Translational termination efficiency in both bacteria and mammals is regulated by the base following the stop codon.

The translational stop signal and polypeptide release factor (RF) complexed with Escherichia coli ribosomes have been shown to be in close physical contact by site-directed photochemical cross-linking experiments. The RF has a protease-sensitive site in a highly conserved exposed loop that is proposed to interact with the peptidyltransferase center of the ribosome. Loss of peptidyl-tRNA hydrolysis activity and enhanced codon-ribosome binding by the cleaved RF is consistent with a model whereby the RF spans the decoding and peptidyltransferase centers of the ribosome with domains of the RF linked by conformational coupling. The cross-link between the stop signal and RF at the ribosomal decoding site is influenced by the base following the termination codon. This base determines the efficiency with which the stop signal is decoded by the RF in both mammalian and bacterial systems in vivo. The wide range of efficiencies correlates with the frequency with which the signals occur at natural termination sites, with rarely used weak signals often found at recoding sites and strong signals found in highly expressed genes. Stop signals are found at some recoding sites in viruses where -1 frame-shifting occurs, but the generally accepted mechanism of simultaneous slippage from the A and P sites does not explain their presence here. The HIV-1 gag-pol-1 frame shifting site has been used to show that stop signals significantly influence frame-shifting efficiency on prokaryotic ribosomes by a RF-mediated mechanism. These data can be explained by an E/P site simultaneous slippage mechanism whereby the stop codon actually enters the ribosomal A site and can influence the event.
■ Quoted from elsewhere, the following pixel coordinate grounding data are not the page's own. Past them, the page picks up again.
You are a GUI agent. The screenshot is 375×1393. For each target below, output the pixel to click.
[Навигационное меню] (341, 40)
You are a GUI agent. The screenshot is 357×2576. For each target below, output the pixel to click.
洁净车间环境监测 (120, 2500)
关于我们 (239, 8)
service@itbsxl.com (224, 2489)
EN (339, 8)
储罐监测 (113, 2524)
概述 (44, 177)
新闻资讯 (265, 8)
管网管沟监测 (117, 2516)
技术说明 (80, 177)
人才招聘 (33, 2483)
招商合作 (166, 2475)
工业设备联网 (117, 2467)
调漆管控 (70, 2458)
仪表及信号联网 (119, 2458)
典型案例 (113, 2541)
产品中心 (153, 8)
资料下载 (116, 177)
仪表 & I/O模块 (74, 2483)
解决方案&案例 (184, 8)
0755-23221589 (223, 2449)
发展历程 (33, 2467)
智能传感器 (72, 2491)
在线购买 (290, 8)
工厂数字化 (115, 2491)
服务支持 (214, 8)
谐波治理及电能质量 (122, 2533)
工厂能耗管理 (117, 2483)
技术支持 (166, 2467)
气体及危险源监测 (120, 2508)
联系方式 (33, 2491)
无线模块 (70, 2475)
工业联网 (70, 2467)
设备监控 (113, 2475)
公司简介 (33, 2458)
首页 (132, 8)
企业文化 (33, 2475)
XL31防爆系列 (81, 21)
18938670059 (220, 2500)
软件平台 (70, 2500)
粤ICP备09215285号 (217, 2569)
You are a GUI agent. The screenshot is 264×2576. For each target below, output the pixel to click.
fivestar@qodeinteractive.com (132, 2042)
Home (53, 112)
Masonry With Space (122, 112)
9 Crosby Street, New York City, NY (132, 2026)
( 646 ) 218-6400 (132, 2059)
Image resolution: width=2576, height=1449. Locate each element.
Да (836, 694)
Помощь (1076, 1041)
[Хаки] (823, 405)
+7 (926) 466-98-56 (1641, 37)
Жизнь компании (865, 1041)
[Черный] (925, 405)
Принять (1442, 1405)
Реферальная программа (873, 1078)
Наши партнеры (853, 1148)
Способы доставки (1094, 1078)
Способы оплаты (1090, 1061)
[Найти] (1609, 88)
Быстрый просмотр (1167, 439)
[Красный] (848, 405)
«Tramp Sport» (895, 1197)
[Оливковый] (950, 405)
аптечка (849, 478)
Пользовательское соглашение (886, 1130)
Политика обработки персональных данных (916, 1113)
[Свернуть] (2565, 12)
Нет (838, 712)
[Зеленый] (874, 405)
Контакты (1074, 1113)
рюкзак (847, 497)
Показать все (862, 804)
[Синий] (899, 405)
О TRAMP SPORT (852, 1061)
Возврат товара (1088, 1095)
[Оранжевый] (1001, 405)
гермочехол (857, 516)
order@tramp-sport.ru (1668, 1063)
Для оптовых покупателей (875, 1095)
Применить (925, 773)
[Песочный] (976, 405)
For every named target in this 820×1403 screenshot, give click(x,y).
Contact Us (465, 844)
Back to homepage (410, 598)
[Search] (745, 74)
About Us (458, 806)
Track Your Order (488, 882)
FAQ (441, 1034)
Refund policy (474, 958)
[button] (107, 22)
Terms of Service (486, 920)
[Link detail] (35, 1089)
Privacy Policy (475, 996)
The ribosomal domain of the bacterial release factors. The carboxyl-terminal domain of the dimer of Escherichia coli ribosomal protein L7/L12 located in the body of the ribosome is important for release factor interaction.

1. Polyclonal antibodies (pAb 1-73 and pAb 26-120) have been raised against both an N-terminal fragment of Escherichia coli ribosomal protein L7/L12 (amino acids 1-73), and a fragment lacking part of the N-terminal domain (amino acids 26-120). 2. Only pAb 26-120 inhibited release-factor-dependent in vitro termination functions on the ribosome. This antibody binds over the length of the stalk of the large subunit of the ribosome as determined by immune electron microscopy, thereby not distinguishing between the C-terminal domains of the two L7/L12 dimers, those in the stalk or those in the body of the subunit. 3. A monoclonal antibody against an epitope of the C-terminal two thirds of the protein (mAb 74-120), which binds both to the distal tip of the stalk as well as to a region at its base, reflecting the positions of the two dimers is strongly inhibitory of release factor function. 4. A monoclonal antibody against an epitope of the N-terminal fragment of L7/L12 (mAb 1-73), previously shown to remove the dimer of L7/L12 in the 50S subunit stalk but still bind to the body of the particle, partially inhibited release-factor-mediated events. 5. The mAb 74-120 inhibited in vitro termination with a similar profile when the stalk dimer of L7/L12 was removed with mAb 1-73, indicating that the body L7/L12 dimer, and in particular its C-terminal domains, are important for release factor/ribosome interaction. 6. The two release factors have subtle differences in their binding domains with respect to L7/L12.